Friday, March 2, 2012

HW #6: The Six Pillars Of Social Commerce


The article that I am discussing is called “The Six Pillars of Social Commerce.” It was written by Fred Cavazza who is a contributor to Forbes.com. The article was published on February 1, 2012 at 7:55am. The link for the article is http://www.forbes.com/sites/fredcavazza/2012/02/01/the-six-pillars-of-social-commerce/

Cavazza talks about social commerce and he gets the definition from Wikipedia, which I don’t think is a great source for anything unless the statement from Wikipedia has a link to it. Wikipedia states that Social Commerce is a “subset of electronic commerce that involves using social media and online media to support social interaction and user contributions, to assist in the online buying and selling of products and services.” 

He then states that social commerce is a subset of e-commerce that is stated in this graph below.



He also says that social commerce has already been around for the past century through websites such as Amazon and EBay. The foundations of social commerce were laid out in the Cluetrain Manifesto: “Markets are conversations,” that was written and established 10 years ago. Several business practices have already been associated with social commerce, they are Buyers community (GDGT) Group buying (Groupon, Living social) Purchase sharing (JustBoughtIt) Curation (Polyvore, Pinterest) Social advice (Fashism) Co-shopping (like the Shop Together engine used by Charlotte Russe).
Those websites in parentheses are Webpages that use social commerce to help consumers get what they need. 

You then can use social media to maximize sales through the following six pillars which are visibility, reputation, proximity, contextualization, recommendation and customer care. Personally, i think that visibility is the most important one so I will talk about it. Visibility is relevant because you can use social media like Facebook and twitter to reach out to more consumers. I think that it’s a great idea that the Old Spice man in the commercials has a twitter account. I think it’s great because the things that he says on TV to promote the product and how you smell more like a man when you use old spice is hilarious. I really enjoy their commercials and their products so that’s why I keep buying their deodorant. They put out a great product, and they promote it well. 

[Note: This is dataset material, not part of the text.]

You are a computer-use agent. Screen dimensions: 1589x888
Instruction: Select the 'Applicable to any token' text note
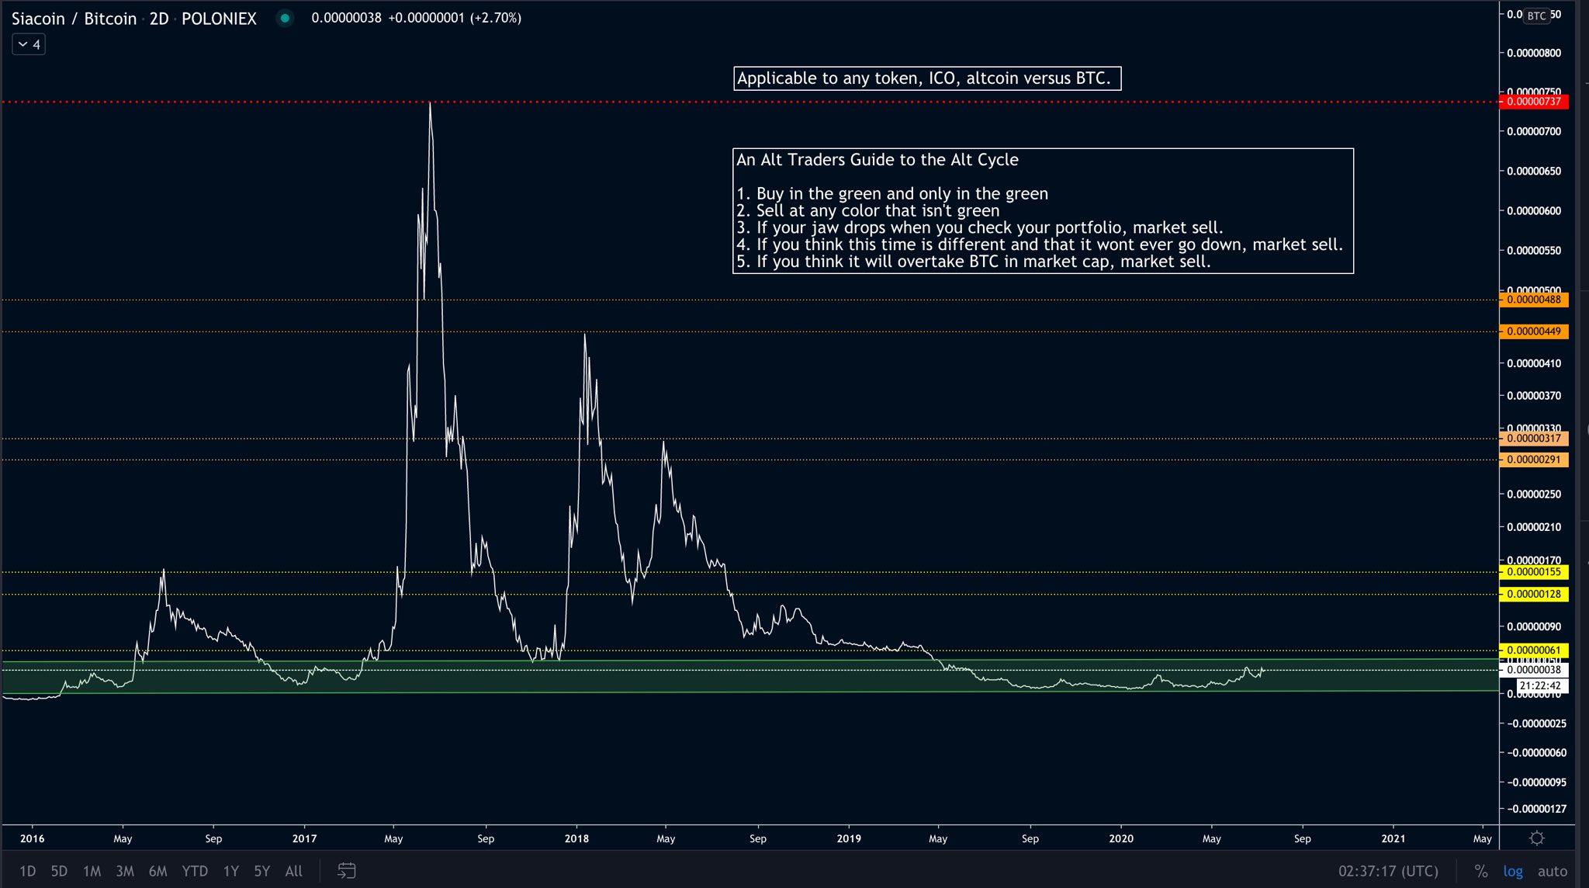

In conclusion I would say that visibility is probably the most important thing social media is used for. You reach out to more people and it’s easy to get your point across. 


1 comment:

  1. visibility, reputation, proximity, contextualization, recommendation and customer care are all eccentric aspects of the structure of social commerce. this allocates that social networking sites have almost all of these charaxcteristics and that it shows how companies keep investing in ads on these sites. this shows the rate at which globalization is now in context with social commerce. to me i feel that this is leadin to a flatter world around us and that any business can now reach out to any demographic wherever they might be regardless of any location. technology is at the pinnacle of being too powerful for business ventures and shall still grow until mere monopolies are all that is left. i mean that over time certain businesses will prosper a little bit more and more until eventually, like poker, every other business is out stacked, leading to the bigger companies low-balling them out of the field of opportunity in the first place.